Itai Dzamara’s spouse petitions government
Kudakwashe Vhenge
Today March 9 2020 marks exactly five years since anti-Mugabe campaigner and pro-democracy activist, Itai Dzamara disappeared.
In 2015, Dzamara was allegedly abducted by state agents near his Harare home after defiantly staging a one-man protest against then President Robert Mugabe.
Dzamara was demanding that Mugabe surrender his job as he had clearly failed to provide accountable leadership and run the economy down.
His wife, Sheffra Dzamara this morning handed over a letter on behalf of the Dzamara family appealing to President Emerson Mnangagwa to resolve the case of her husband.
In the letter she highlighted that she once wrote to Mnangagwa in 2018, in which she received no response prompting her to make the letter public.
In her letter she narrated how painful it is for her to live without the knowledge of her husband’s whereabouts.
“Today I write again, to share my pain with you, the pain of a wife caught between hope or grief and the pain I still feel every day because of not knowing the whereabouts of my husband. I write to tell you the pain of children growing up without a father, a role model, friend, and support pillar for the family,” read part of the letter.
Itai’s younger brother, Patson who has been fronting the campaign for his brother’s safe return once stated that Mnangagwa was ignoring the Dzamara family despite numerous efforts to engage him over the alleged abduction.
“Letters and requests to meet Mnangagwa have hit a brick wall. No letter has been responded to and no request to meet him has been accepted. We have tried to meet him soon after the November coup 2017 and his inauguration but to no avail,” recalled Patson Dzamara.

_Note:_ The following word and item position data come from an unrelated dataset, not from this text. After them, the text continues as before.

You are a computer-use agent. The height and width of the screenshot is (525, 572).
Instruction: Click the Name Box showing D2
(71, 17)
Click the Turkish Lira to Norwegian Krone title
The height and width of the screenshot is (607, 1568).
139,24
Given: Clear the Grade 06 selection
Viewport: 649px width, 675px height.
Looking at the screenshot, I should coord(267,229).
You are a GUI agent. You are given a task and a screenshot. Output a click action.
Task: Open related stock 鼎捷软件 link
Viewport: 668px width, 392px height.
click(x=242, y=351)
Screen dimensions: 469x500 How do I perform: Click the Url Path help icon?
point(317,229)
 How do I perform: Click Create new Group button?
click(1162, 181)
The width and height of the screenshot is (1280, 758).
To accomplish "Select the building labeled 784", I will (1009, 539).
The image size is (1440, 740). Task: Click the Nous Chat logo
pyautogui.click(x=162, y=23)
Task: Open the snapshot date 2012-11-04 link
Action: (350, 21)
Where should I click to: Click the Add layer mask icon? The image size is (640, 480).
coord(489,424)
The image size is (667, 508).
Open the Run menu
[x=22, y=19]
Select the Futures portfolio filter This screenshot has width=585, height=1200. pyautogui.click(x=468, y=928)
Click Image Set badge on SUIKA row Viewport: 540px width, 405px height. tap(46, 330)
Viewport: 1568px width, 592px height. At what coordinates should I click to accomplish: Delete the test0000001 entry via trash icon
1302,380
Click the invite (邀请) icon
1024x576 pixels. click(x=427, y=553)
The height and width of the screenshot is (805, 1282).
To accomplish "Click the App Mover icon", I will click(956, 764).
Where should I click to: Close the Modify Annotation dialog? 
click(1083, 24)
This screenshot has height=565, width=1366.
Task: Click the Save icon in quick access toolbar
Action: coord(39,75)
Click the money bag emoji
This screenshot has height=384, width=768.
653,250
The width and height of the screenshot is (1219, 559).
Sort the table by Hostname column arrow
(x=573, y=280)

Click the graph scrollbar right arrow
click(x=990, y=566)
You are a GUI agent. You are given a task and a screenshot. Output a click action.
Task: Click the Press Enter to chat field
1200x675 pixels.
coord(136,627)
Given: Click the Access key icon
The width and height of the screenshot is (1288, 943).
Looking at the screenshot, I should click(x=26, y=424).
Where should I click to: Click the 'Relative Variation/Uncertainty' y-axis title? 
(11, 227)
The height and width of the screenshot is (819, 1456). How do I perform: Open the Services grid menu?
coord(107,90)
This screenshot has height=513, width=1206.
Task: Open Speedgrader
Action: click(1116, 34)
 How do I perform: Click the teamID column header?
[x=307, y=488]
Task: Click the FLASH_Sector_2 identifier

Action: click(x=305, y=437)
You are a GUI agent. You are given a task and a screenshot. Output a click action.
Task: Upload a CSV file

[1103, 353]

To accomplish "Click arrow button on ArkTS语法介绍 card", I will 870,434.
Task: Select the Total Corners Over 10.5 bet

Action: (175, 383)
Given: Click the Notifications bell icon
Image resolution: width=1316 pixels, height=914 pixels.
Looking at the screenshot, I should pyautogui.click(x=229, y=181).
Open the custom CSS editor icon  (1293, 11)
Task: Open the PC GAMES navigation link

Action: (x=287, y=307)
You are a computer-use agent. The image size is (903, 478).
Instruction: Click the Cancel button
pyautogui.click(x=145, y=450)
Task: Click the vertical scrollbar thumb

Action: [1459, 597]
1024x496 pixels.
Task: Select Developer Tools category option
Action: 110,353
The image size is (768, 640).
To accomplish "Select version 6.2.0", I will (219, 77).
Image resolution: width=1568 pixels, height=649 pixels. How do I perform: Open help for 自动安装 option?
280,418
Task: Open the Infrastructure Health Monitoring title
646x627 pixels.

When he was still Vice President, Mnangagwa told the United Nations Universal Periodic Review (UPR) that government was actively pursuing the search for Itai. However, there have been little to no efforts by the same government to give regular updates, despite a court order issued in 2016 instructing it to do so.
According to eye-witnesses, Itai Dzamara was forcibly taken away on 9 March 2015 by five men while he was at a barbers’ shop in Harare’s Glen View suburb.
His kidnappers are said to have accused him of stealing cattle before handcuffing him, forcing him into a white truck with a concealed car registration number and driving off. He has not been seen since then.